This poor recreation of human disease presentation in the most widely used models has led to disappointing outcomes in clinical trials. For example, there are cases in which therapeutic anti-inflammatory targets identified as a consequence of rodent studies were unsuccessful when translated into a human setting (Woolbright and Jaeschke, 2018). Recent evidence suggested that Nrf2−/− mice are more sensitive to oxidant-mediated injury, and exhibit a reproducible alcohol-related injury even on relatively simple dietary administration protocols. Nrf2 is a regulator of cellular responses to oxidative stress that expressed at high levels in the liver, having a protective effect in the context of alcohol exposure (Sun et al., 2018). Nrf2−/− mice are more sensitive to the effects of ethanol, and exhibit exaggerated hypothermic and hypoglycemic responses as well as reduced capability to metabolise acetaldehyde (Sun et al., 2018). They also have a higher mortality on binge ethanol models.

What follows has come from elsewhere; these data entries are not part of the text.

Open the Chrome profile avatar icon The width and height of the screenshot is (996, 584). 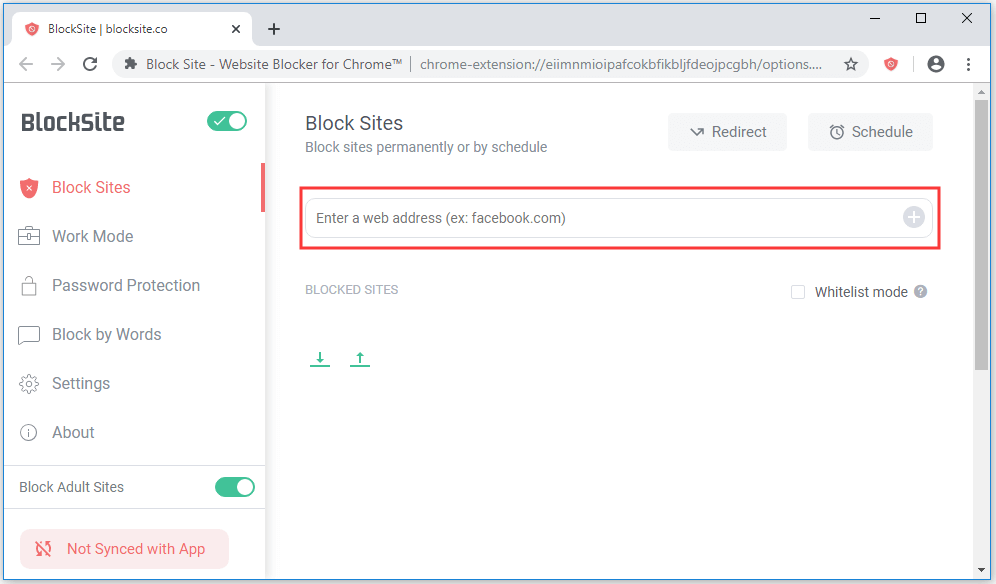pos(936,64)
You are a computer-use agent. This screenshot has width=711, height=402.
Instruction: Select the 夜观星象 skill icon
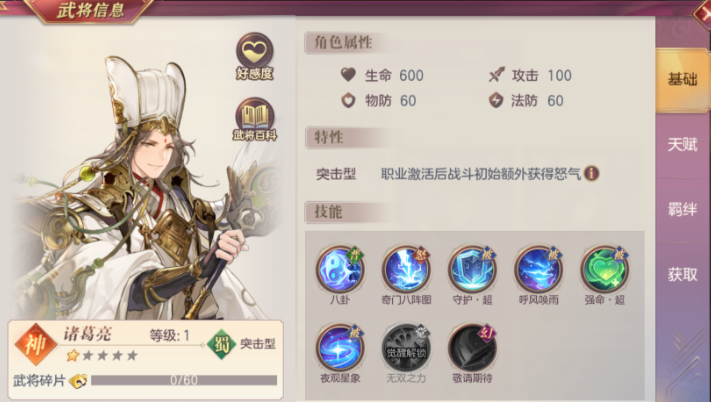[x=340, y=348]
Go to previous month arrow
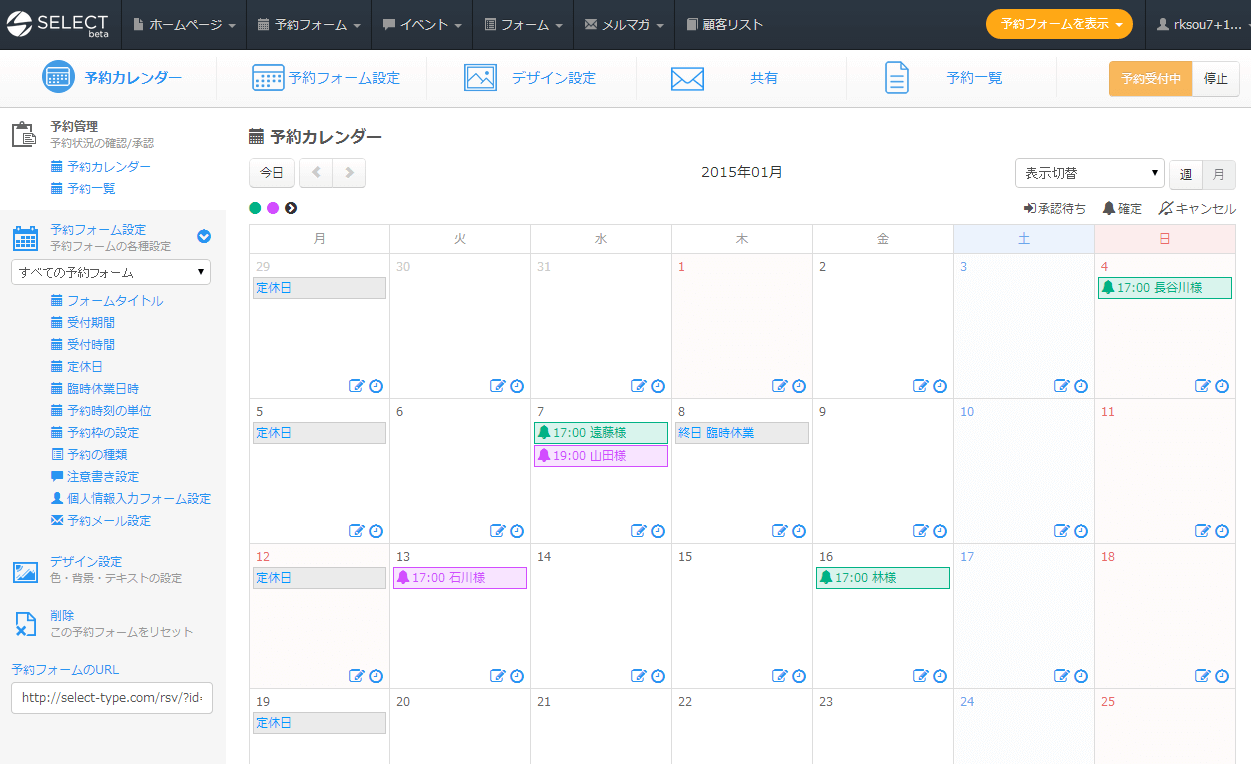The height and width of the screenshot is (764, 1251). click(x=316, y=173)
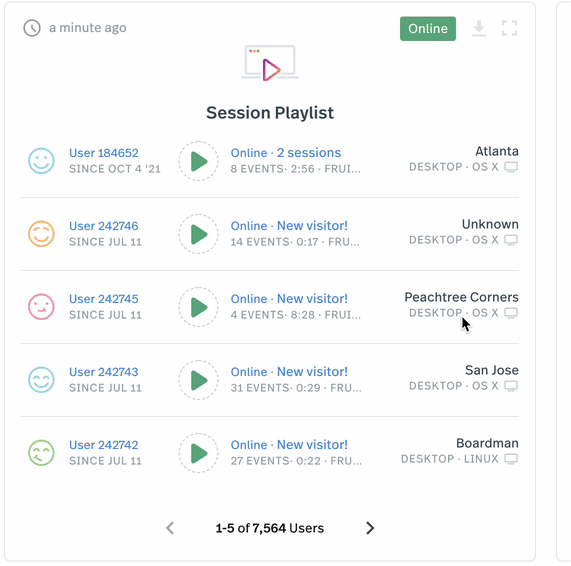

It is, therefore, notable that we did not see dramatic differences between injury in our WT and Nrf2−/− animals. In a previous study, Lamlé et al. (2008) used male animals and commenced the protocol with young animals (6-8 weeks). The ethanol content of the liquid diet was gradually increased – as done by us in this study – up to a maximum of 6.3% and was administered as a single daily ethanol gavage. We observed a similar weight-loss and development of steatosis but Lamlé et al. (2008) noticed that many animals became moribund after gavage and also showed significant rate of mortality (all Nrf2−/− animals died by day 24). Typical serum ALT levels exceeded 3000 IU/l in Nrf2−/− animals in the study by Lamlé. We did see this in some animals but our mean Nrf2−/− injury peaked at ∼1000 IU/l for ALT. We surmise that the difference may relate to the welfare regulations that we operate under in the UK. We cannot run experiments to a mortality endpoint and, thus, tended to start our experimental protocol with older, heavier mice (typically 10-12 weeks old, weighing ∼20 g). This led to less weight loss as a percentage of starting mass, and also meant that mice better tolerated gavages and alcohol exposure. Thus, we suggest our injury was more modest but sustainable. Similarly, our use of female animals (in both WT and Nrf2−/− groups) is likely to account for the injury in our WT cohort (in contrast to the study by Lamlé et al. (2008).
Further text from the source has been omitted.